American Express Company: CorpGov Recommendations Below – Votes Against Board Position in Bold
In addition to the votes reported on ProxyDemocracy.org, Proxy Insight reported on Teacher Retirement System of Texas (TRS) and Canada Pension Plan Investment Board (CPPIB). I inserted their votes below.
American Express Company: CorpGov Recommendations Below – Votes Against Board Position in Bold
American Express Company: Issues for Future Proposals
Looking at SharkRepellent.net for provisions unfriendly to shareowners:
- Unanimous written consent (default New York state statute).
- Special meetings can only be called by shareholders holding not less than 25% of the voting power determined to be Net Long Shares.
- No proxy access.
American Express Company: Mark Your Calendar
To be considered for inclusion in next year’s proxy statement, any shareholder proposals submitted in accordance with SEC Rule 14a-8 must be received by our Secretary at our principal executive offices no later than November 22, 2016. Any such proposals must comply with all of the requirements of SEC Rule 14a-8.

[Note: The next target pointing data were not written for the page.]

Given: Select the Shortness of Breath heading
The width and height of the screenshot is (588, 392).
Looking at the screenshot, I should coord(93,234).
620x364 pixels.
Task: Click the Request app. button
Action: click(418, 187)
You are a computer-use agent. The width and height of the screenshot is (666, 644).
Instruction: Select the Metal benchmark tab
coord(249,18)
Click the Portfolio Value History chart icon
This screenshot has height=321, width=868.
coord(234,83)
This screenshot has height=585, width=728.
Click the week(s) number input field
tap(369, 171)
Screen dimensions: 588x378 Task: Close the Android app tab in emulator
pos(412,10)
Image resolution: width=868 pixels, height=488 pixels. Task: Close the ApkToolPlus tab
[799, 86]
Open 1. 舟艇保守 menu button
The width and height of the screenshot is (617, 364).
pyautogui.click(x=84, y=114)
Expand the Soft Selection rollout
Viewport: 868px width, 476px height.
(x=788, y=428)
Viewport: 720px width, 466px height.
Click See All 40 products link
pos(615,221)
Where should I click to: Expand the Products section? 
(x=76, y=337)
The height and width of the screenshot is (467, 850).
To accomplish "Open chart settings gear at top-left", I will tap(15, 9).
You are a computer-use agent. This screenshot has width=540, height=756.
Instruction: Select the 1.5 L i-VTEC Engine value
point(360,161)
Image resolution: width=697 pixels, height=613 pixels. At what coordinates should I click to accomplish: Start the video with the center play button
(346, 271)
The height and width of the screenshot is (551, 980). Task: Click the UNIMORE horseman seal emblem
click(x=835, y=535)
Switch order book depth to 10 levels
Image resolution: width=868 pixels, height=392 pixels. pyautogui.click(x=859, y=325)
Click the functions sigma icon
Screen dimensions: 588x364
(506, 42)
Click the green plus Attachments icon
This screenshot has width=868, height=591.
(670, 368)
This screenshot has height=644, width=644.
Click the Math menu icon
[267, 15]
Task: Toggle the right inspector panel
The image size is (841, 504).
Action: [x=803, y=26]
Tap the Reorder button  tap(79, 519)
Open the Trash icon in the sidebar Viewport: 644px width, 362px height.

Be sure to vote each item on the proxy. Any items left blank are voted in favor of management’s recommendations. (See Broken Windows & Proxy Vote Rigging – Both Invite More Serious Crime).I generally vote against pay packages where NEOs were paid above median in the previous year but make exceptions if warranted. According to Bebchuk, Lucian A. and Grinstein, Yaniv (The Growth of Executive Pay), aggregate compensation by public companies to NEOs increased from 5 percent of earnings in 1993-1995 to about 10 percent in 2001-2003.
Few firms admit to having average executives. They generally set compensation at above average for their “peer group,” which is often chosen aspirationally. While the “Lake Woebegone effect” may be nice in fictional towns, “where all the children are above average,” it doesn’t work well for society to have all CEOs considered above average, with their collective pay spiraling out of control. We need to slow the pace of money going to the 1% if our economy is not to become third world. The rationale for peer group benchmarking is a mythological market for CEOs.